Simpel en functioneel
Soberheid is troef binnenin de 911 Turbo. Geen hoogpolig tapijt, houten sierlijsten of luxe zetels, maar gewoon een simpel en functioneel interieur. De kleur blauw is duidelijk aanwezig. Niet alleen is het leer van de stoelen blauw, ook de deurbekleding, diverse dashboardpanelen, de vloermatten, het stuur en de versnellingspook zijn uitgevoerd in die kleur. Wat ons betreft had het wel wat minder gemogen, maar smaken verschillen, want de eerste eigenaar zal het wel mooi hebben gevonden. De knoppen op het dashboard doen wat gedateerd aan, dat is echter niet vreemd als je bedenkt dat diezelfde knoppen twintig jaar geleden ook al werden gebruikt. Ook is de vorm van het dashboard niet bepaald modern, vooral omdat het dashboard niet ‘doorloopt’ naar beneden.
Over de stoelen zijn we goed te spreken. De verstelmogelijkheden zijn weliswaar op de vingers van één hand te tellen, maar door de holle vorm zit de stoel als gegoten en vind je snel je zit. Hoewel de stoelenwangen niet indrukwekkend hoog zijn, houd de stoel je in snelle bochten goed vast, geen overbodige luxe met een auto als deze. Zoals het een sportwagen betaamt is alles goed onder handbereik; de versnellingspook zit dicht bij het stuur, de bediening van de airco is makkelijk te vinden en het contactslot is uiteraard links van het stuur gepositioneerd. Recht voor je heb je trouwens vijf grote klokken, maar het gaat natuurlijk vooral om de middelste, die bovendien net iets groter is dan de andere: de toerenteller.

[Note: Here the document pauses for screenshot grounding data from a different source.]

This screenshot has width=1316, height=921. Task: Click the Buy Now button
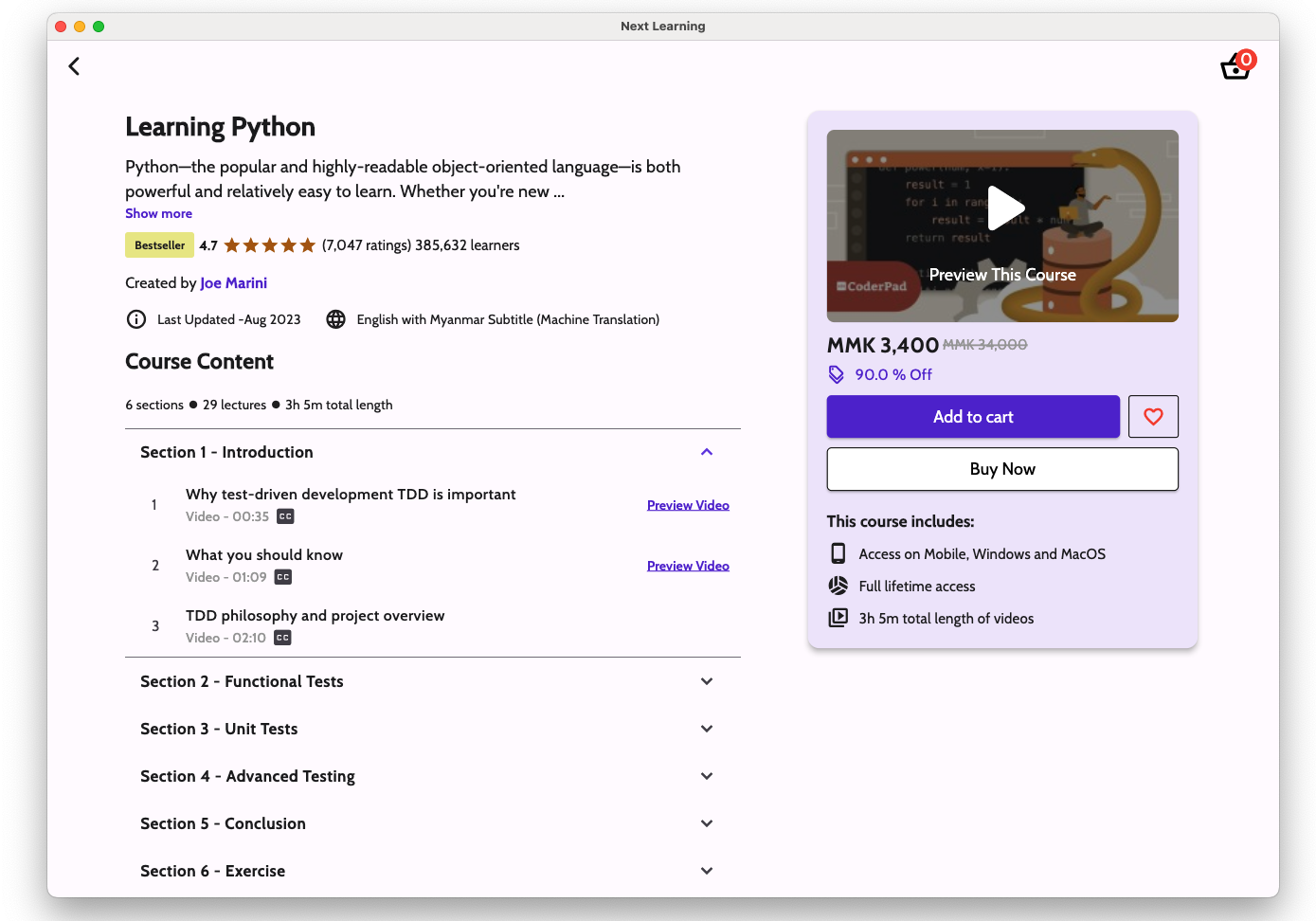click(x=1002, y=469)
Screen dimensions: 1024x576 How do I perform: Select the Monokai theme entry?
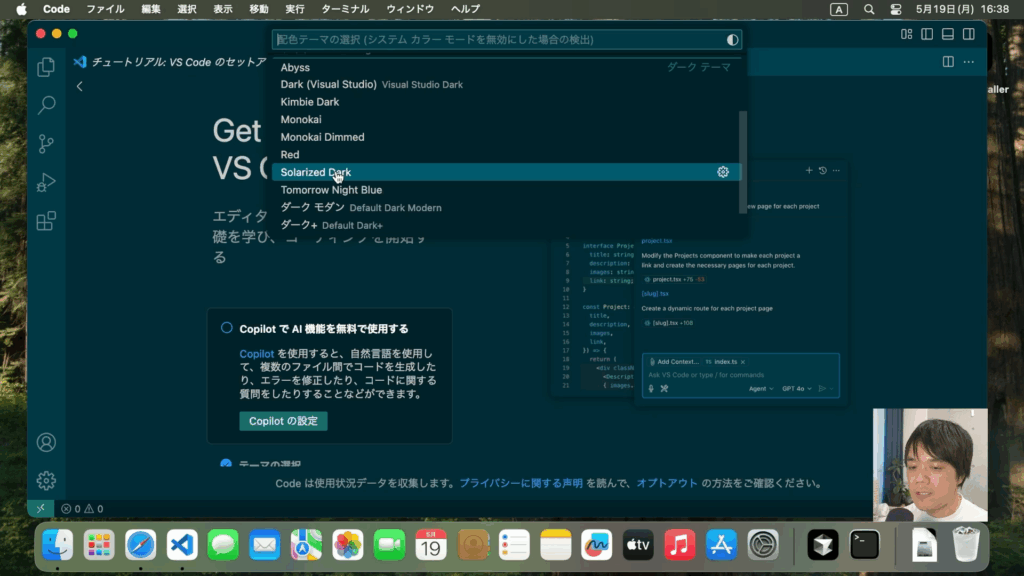301,119
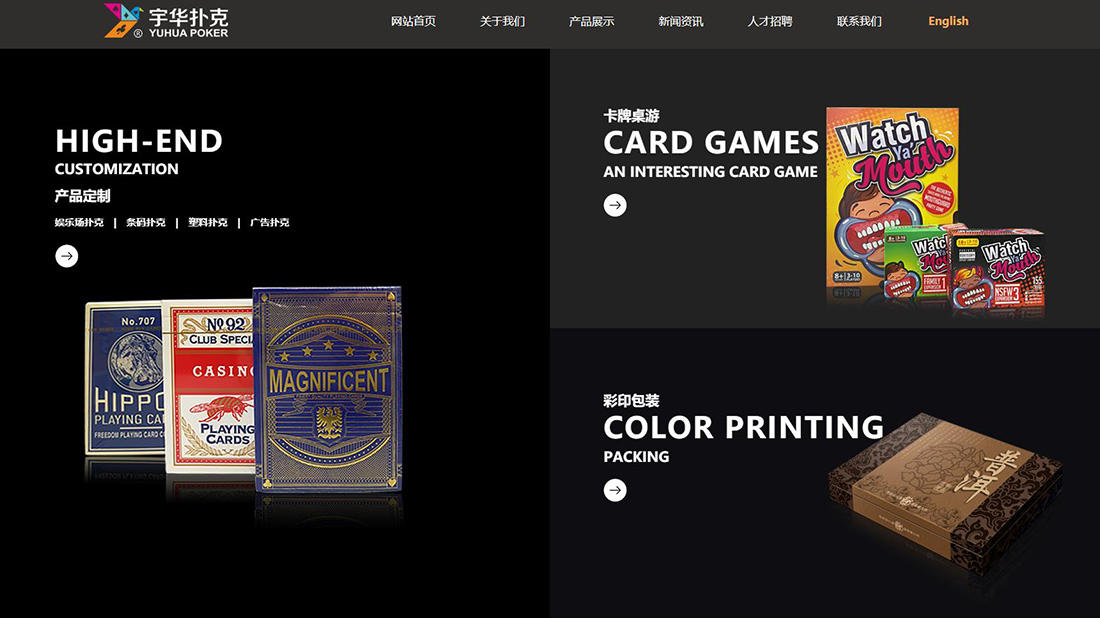The image size is (1100, 618).
Task: Open the 关于我们 menu item
Action: pos(502,21)
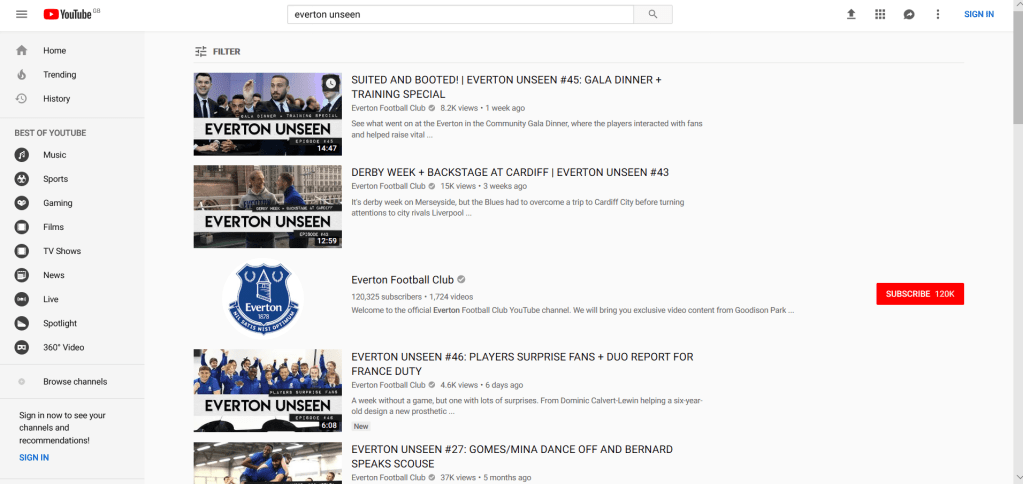Image resolution: width=1023 pixels, height=484 pixels.
Task: Open the messages share icon
Action: click(909, 14)

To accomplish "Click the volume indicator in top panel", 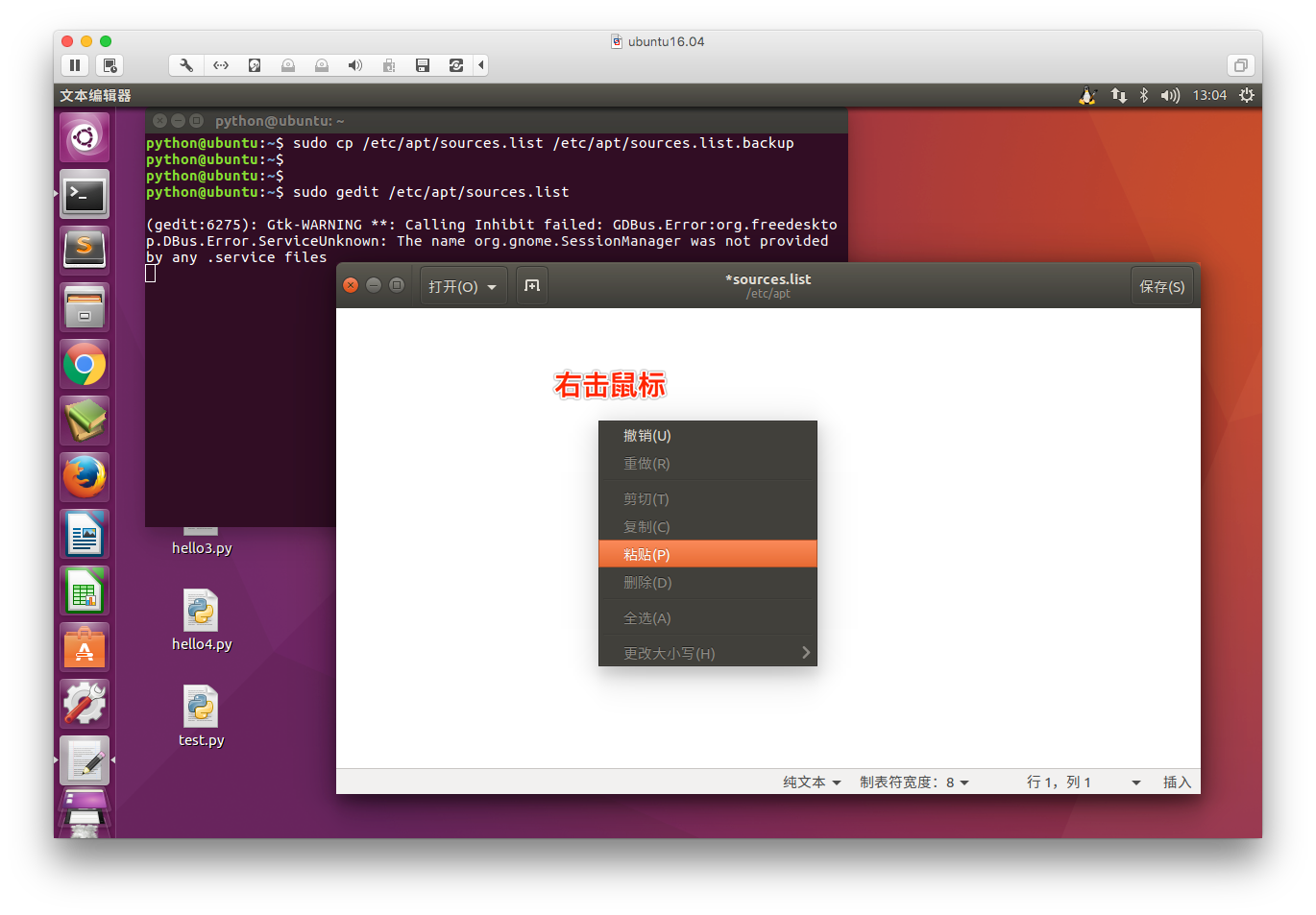I will click(1169, 95).
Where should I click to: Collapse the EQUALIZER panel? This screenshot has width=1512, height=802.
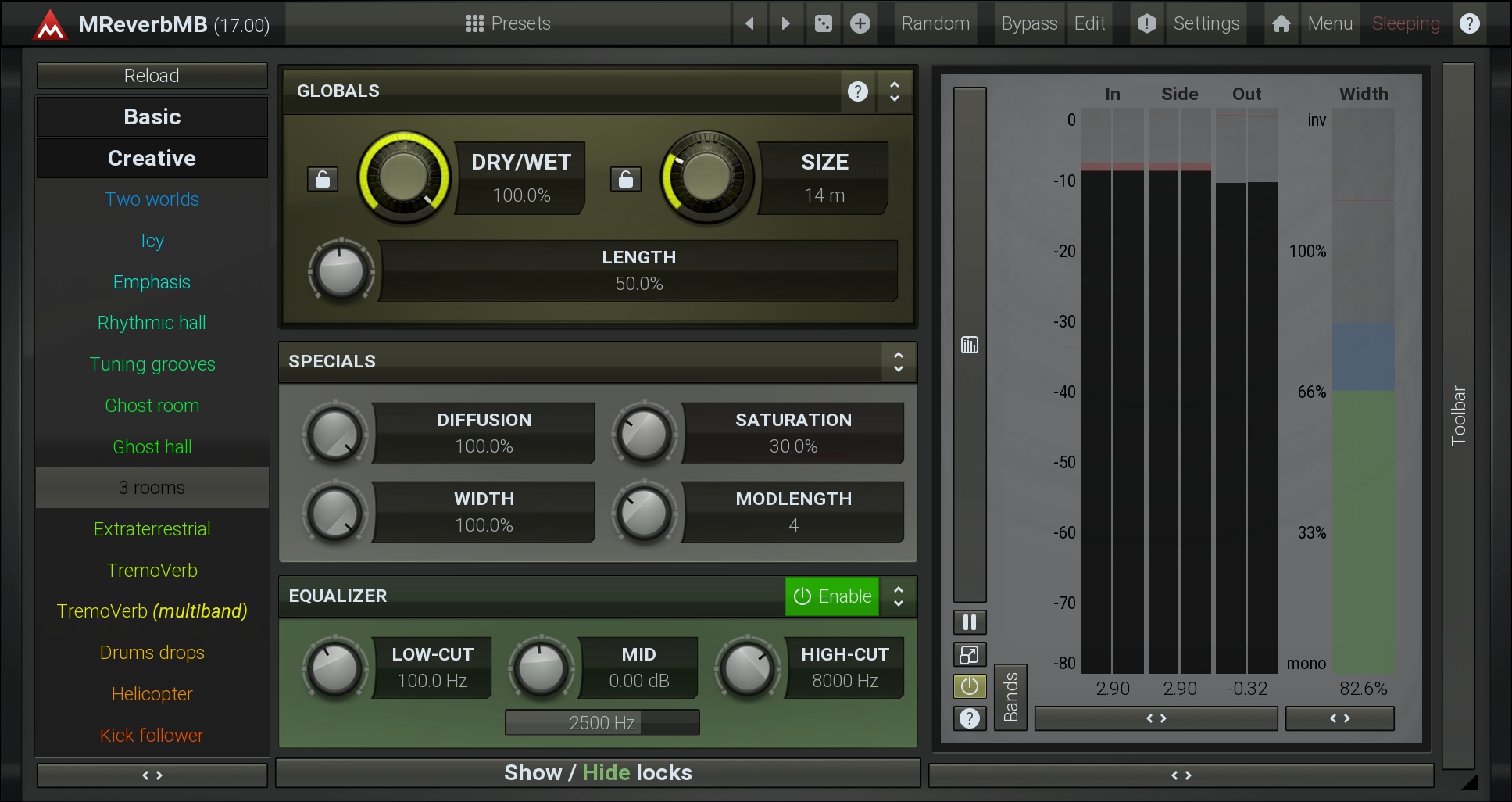point(898,596)
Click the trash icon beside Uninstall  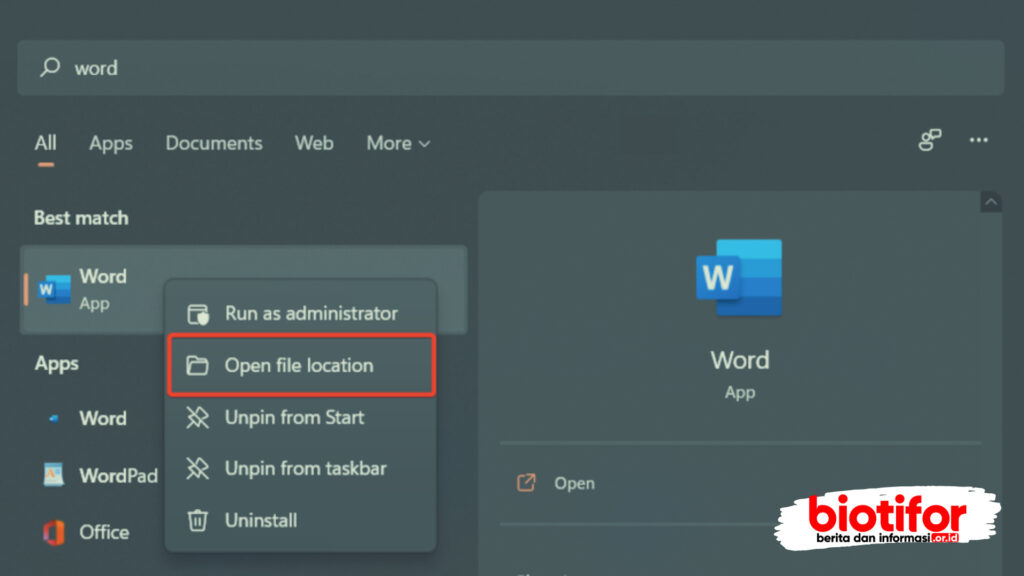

Interieurruimte lijkt misschien niet het allerbelangrijkste bij een auto als deze, maar omdat de Porsche 911 de reputatie heeft een sportwagen voor elke dag te zijn, gaan we toch even op onderzoek uit. Voorin de auto is er geen reden tot klagen, in tegenstelling tot veel andere sportwagens heeft deze 911 bepaald geen krappe cabine. Achter de voorstoelen is de ruimte wel heel beperkt. De achterbank - of eigenlijk: de zitjes achterin – biedt alleen plaats aan kleine kinderen. Volwassenen kunnen er niet plaatsnemen, dat wil zeggen: niet zonder een hernia op te lopen. Voor bagageruimte kijken we natuurlijk niet onder de achterklep, daar zit immers de motor, maar onder de ‘motorkap’ vooraan. Daar treffen we een bescheiden holte aan, die plaats biedt aan één flinke weekendtas.